Annex IV § 3: Monitoring, Human Oversight, and Logging
Section 3 documents how the AI system is monitored after deployment and how Article 14 human oversight is operationalized. Required: description of oversight interfaces and tools, documentation that designated persons have authority to stop or override the AI system, escalation procedures, training requirements for oversight staff, and instructions to deployers. The logging sub-section requires: description of what events are logged, the log format and what each field contains, retention period (minimum 6 months under Article 12 but sector-specific requirements are often longer), tamper-evidence controls ensuring logs cannot be modified retroactively, and the process for making logs available to market surveillance authorities. The most common § 3 gap: application-level error logs only — no per-decision records linking inputs, reasoning, and outcomes for individual affected persons.

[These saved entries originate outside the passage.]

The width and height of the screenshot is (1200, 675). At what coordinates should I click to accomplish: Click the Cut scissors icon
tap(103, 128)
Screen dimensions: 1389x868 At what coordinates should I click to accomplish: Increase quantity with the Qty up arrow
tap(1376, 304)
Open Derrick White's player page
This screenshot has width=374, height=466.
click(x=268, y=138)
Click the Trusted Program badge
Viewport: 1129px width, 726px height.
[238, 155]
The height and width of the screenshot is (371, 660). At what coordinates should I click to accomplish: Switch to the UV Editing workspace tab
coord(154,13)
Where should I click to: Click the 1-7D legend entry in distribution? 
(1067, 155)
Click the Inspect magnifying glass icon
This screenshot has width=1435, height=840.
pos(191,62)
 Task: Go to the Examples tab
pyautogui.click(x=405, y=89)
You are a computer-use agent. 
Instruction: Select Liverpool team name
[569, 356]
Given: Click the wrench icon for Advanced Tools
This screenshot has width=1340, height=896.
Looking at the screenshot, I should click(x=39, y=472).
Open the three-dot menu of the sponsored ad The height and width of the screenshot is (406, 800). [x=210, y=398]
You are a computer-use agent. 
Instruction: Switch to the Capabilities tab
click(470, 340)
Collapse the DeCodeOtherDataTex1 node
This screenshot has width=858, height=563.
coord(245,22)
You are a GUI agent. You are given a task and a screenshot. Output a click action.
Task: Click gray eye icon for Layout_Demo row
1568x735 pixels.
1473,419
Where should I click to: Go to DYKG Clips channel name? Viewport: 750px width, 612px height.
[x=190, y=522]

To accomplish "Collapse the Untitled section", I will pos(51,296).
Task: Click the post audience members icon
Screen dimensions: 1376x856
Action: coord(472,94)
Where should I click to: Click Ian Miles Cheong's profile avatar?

Annex IV § 4 and § 5: Performance Metrics and Testing
Section 4 requires justification for the chosen performance metrics given the system's specific task and risk profile — not just "95% accuracy" but why 95% is acceptable given who the errors affect and what happens to them. Demographic disaggregation is required: precision, recall, and error rates broken down by sex, race/ethnicity, and other protected attributes relevant to the use case. Section 5 requires test dataset specification, validation methodology, bias testing results (disparate impact analysis with selection rates by protected category), adversarial robustness testing, and complete test logs with individual results tied to specific system versions. The most common § 5 gap: no demographic disaggregation — overall accuracy metrics without any analysis of how performance varies across protected groups.
Annex IV § 6–8: Standards, Conformity, and Post-Market Monitoring
Section 6 lists harmonized EU standards applied (once published) or other frameworks such as ISO 42001 or NIST AI RMF. Section 7 is the EU Declaration of Conformity under Article 47 — a signed provider declaration affirming compliance, identifying the Annex III category, referencing the technical documentation, and identifying the notified body if third-party assessment was required. Section 8 is the post-market monitoring plan under Article 72: KPIs tracked after deployment, thresholds that trigger investigation, incident reporting triggers for Article 73 serious incident notifications, and the process for updating Annex IV when behavioral monitoring identifies material changes. The most common § 8 gap: no defined behavioral baselines — without documented expected behavior at deployment, drift cannot be detected and the post-market monitoring requirement cannot be satisfied.